Tuesday, February 19, 2013

Reserve Bank signals frustration with high Australian dollar

By Business editor Peter Ryan

The Reserve Bank has signalled its frustration that the Australian dollar remains stubbornly high despite recent interest rate cuts.

In the minutes from its February meeting when the cash rate was held steady at 3.0 per cent, the RBA board noted the past year's 1.75 percentage points reduction had failed to put a dent in the dollar.

While noting that "interest-rate sensitive parts of the economy had shown signs of responding to these lower rates" and that "further effects could be expected over time" the RBA says the dollar is refusing to take the monetary policy medicine.

Members note in the minutes that "the exchange rate remained high despite the terms of trade having declined significantly about 18 months earlier."

In public statements over the past year, RBA officials including the governor Glenn Stevens have expressed concern about the high currency given the impact on Australian exporters.

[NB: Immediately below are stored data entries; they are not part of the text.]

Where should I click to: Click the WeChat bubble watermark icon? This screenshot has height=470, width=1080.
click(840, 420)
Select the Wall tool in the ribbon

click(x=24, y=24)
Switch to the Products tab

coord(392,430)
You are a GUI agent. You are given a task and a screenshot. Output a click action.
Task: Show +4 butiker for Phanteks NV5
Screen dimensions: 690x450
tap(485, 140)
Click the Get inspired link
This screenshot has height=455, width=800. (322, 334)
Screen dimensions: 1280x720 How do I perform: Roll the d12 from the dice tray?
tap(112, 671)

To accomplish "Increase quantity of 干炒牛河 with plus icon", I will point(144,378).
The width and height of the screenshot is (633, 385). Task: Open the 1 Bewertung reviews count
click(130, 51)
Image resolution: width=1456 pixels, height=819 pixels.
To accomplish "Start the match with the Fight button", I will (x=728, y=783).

Since the February meeting, the RBA's Quarterly Statement on Monetary Policy has downgraded economic growth to 2.5 per cent by June this year while warning that unemployment is likely to rise.

In the expectation of higher unemployment and a comfortable inflation outlook, the Board said there was "scope to ease policy further, should that be necessary to support demand."

While the Board said policy was "already accommodative" and "stimulus was continuing to work its way through the economy", some economists believe the cash rate will be cut again at the RBA's March meeting.

With global conditions improving in recent months, the RBA says the "perceived risk of extremely adverse conditions had declined".

The slowly improving confidence, the RBA says, has seen previously conservative investors moving back into high-yielding assets including the sharemarket.

The RBA noted that global share prices had increased by 13 per cent in 2012 and by 7 per cent since the December board meeting.

On bank funding costs, the RBA noted that while costs had fallen significantly it "would take some time for these lower bond yields to flow through to aggregate funding costs."

The RBA minutes back last week's claim from the Commonwealth Bank's chief executive Ian Narev that banks were still not in a position to pass on independent rate cuts to borrowers.